MA DANSE DES CONTRADICTIONS
Quand je respire de manière connectée et consciente, je sens parfois les battements du cœur qui veut avancer et la peur qui freine, bloque le plexus, rigidifie le diaphragme. Le besoin de maîtriser et celui, plus profond, de me laisser traverser.
Si j’accepte de me laisser traverser par mes ressentis, j’accueille tout ce qui vient : mes élans et mes freins, mes doutes et mes certitudes, mes forces et mes fragilités, mes désirs et mes peurs. Je suis traversée ET par çà ET par çà. Je sais que tout est impermanent si je ne retiens pas. Si je laisser aller.

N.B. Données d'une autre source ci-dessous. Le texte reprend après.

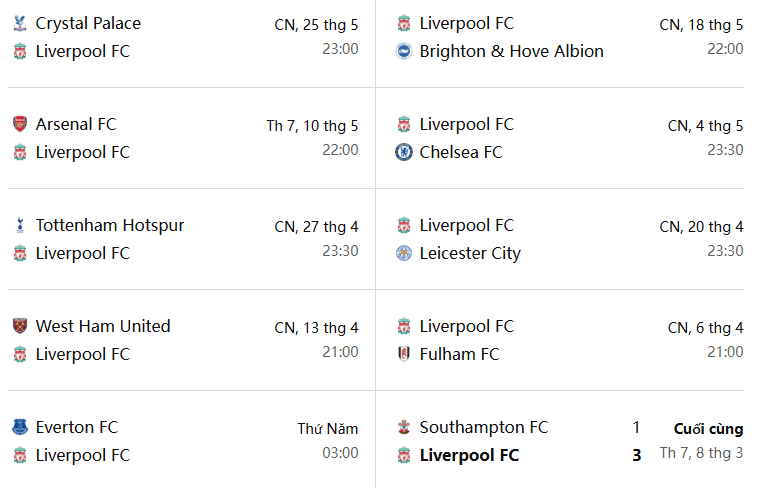Click the Tottenham Hotspur crest icon
Viewport: 759px width, 488px height.
pos(20,226)
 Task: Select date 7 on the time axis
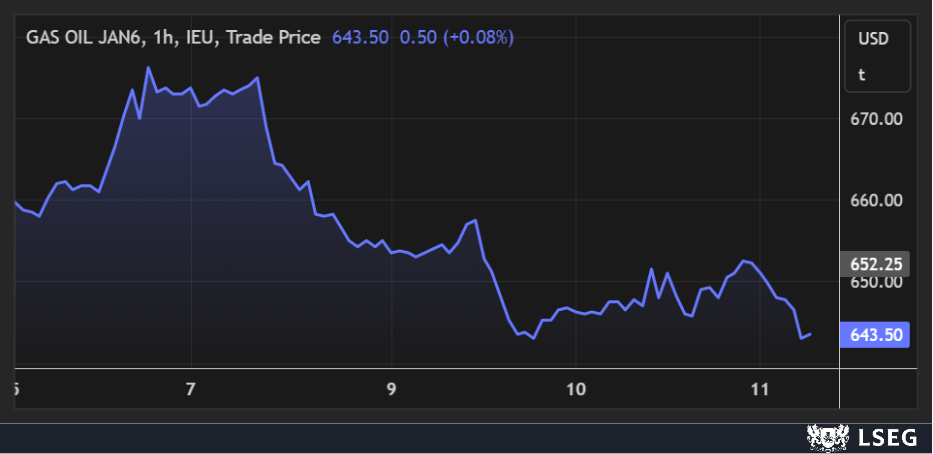click(x=191, y=388)
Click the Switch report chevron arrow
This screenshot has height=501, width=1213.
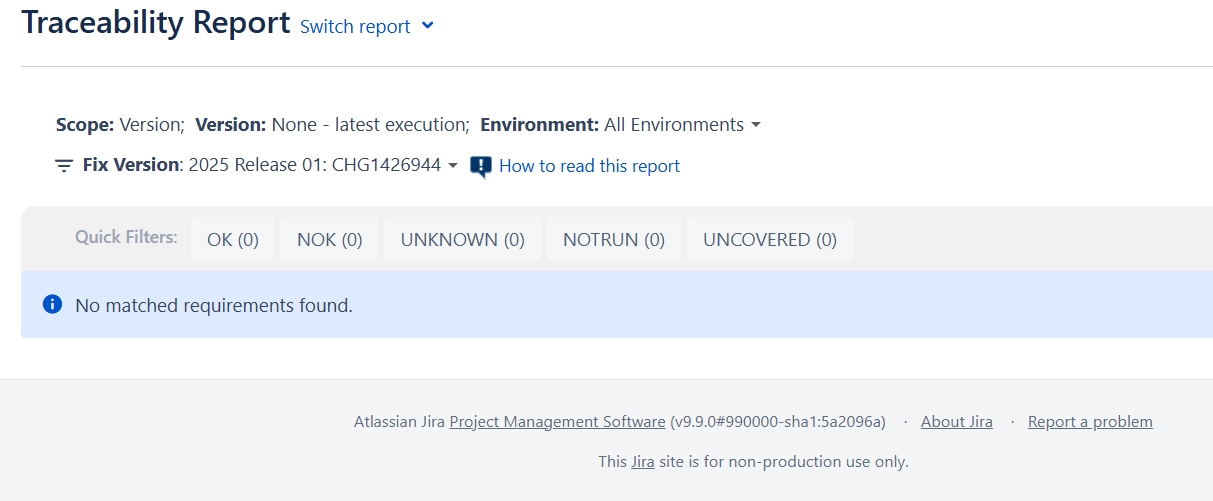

Le souffle circule alors librement entre ces polarités, entre inspir et expir. Il les relie, les mêle, les rend vivantes. Ne juge pas les émotions positives ou négatives, les sensations agréables ou désagréables.
Je sais que mes contradictions sont fécondes. Le souffle m’apprend qu’elles ne sont pas un problème mais plutôt ma richesse. Elles créent du mouvement, fertilisent mes choix. Elles m’empêchent de me figer dans une version étriquée de moi-même.
J’ai tenté tant d’années de me rendre cohérente comme une ligne droite. Mais la vie ne suit pas les lignes droites. Elle est tissée de courbes, de détours, de paradoxes et se charge de me les faire vivre quand je m’enferme dans mes certitudes et mes rigidités.
La respiration me rappelle que je suis un tissage complexe, un champ d’opposés qui s’enlacent.
C’est de cette danse-là que naît mon humanité. Un être humain parfait dans son imperfection, en évolution.